There’s a certain feeling in the air, an unmistakable feeling that has the Ladies deeply contemplating new boots. It’s a daily discussion, an ongoing trawl. Photos are texted in the middle of the night, followed by debates the next day regarding practicality versus fantasy. It’s a yearly groove we fall into, the immortal search, however complicated it may be by expense, scarcity, and the big question of which pair (and who you will be in them).
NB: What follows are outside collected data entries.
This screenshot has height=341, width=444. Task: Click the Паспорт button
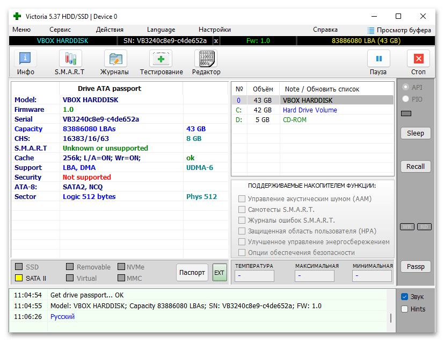click(x=192, y=272)
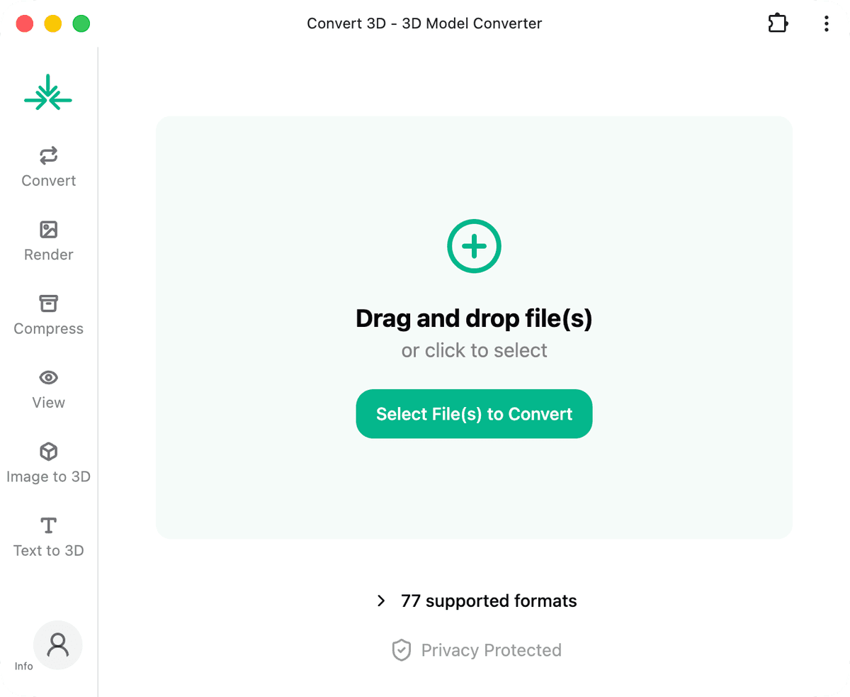This screenshot has height=697, width=850.
Task: Open the Info profile icon
Action: (57, 645)
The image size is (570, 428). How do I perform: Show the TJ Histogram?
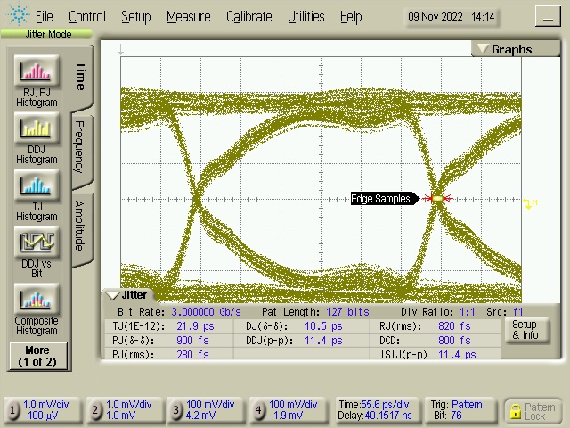click(37, 186)
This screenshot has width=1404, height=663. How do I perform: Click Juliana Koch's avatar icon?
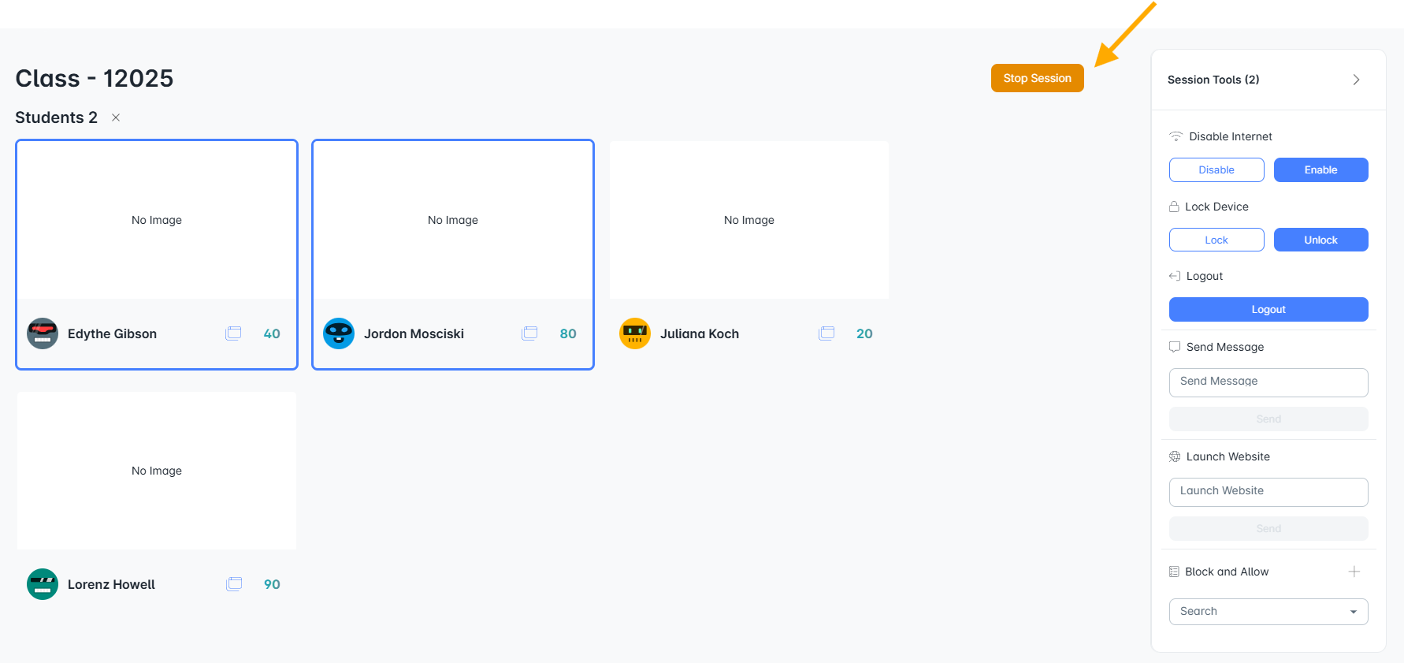coord(635,333)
Jane Fonda in "Klute" (1971)

Once you have meticulously laced yourself into your grained leather, stacked-heel boots, their power will take effect. Portfolio (or laptop case) in hand, stride down cool marble halls with purpose, and TCB.


Faye Dunaway in "The Eyes of Laura Mars" (1978)
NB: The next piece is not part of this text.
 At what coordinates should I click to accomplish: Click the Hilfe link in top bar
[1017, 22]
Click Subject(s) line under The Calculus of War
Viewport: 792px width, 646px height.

Despite lingering worries that your range of motion may be inhibited, there’s simply no need to shy away from an elegant, almond-toed boot for day. These boots act as an extension of your leg; slim, feline, incredibly capable.


Maria Schneider in "Last Tango in Paris" (1972)

With a running list of errands on the docket, a sturdy pair of buckled, cognac leather boots will happily stomp through the city with you; aiding, abetting, and leaving the door open to unknown possibilities.


Zoë Lund in "Ms. 45" (1981)

Slouchy-legged and sharp-toed, mean black leather boots hint at your inner contradictions. Feminine and irresistible, you’re a force, a moving target; volatile and impossible to catch up with.


Isabelle Adjani in "The Tenant" (1976)

The course of a day can be quite unpredictable, but your block-heeled boots, embroidered or laced, are anything but. Reach for them in the morning, and don’t expect to take them off until the party’s over.


Julie Christie in "Don't Look Now" (1973)

Peeking out from under layers of black wool and Harris tweed, a red leather boot can be a mood elevator, something to live for on a gloomy afternoon.


Ely Galliani in "Baba Yaga" (1973)

Sometimes, boots can be intended solely for seduction.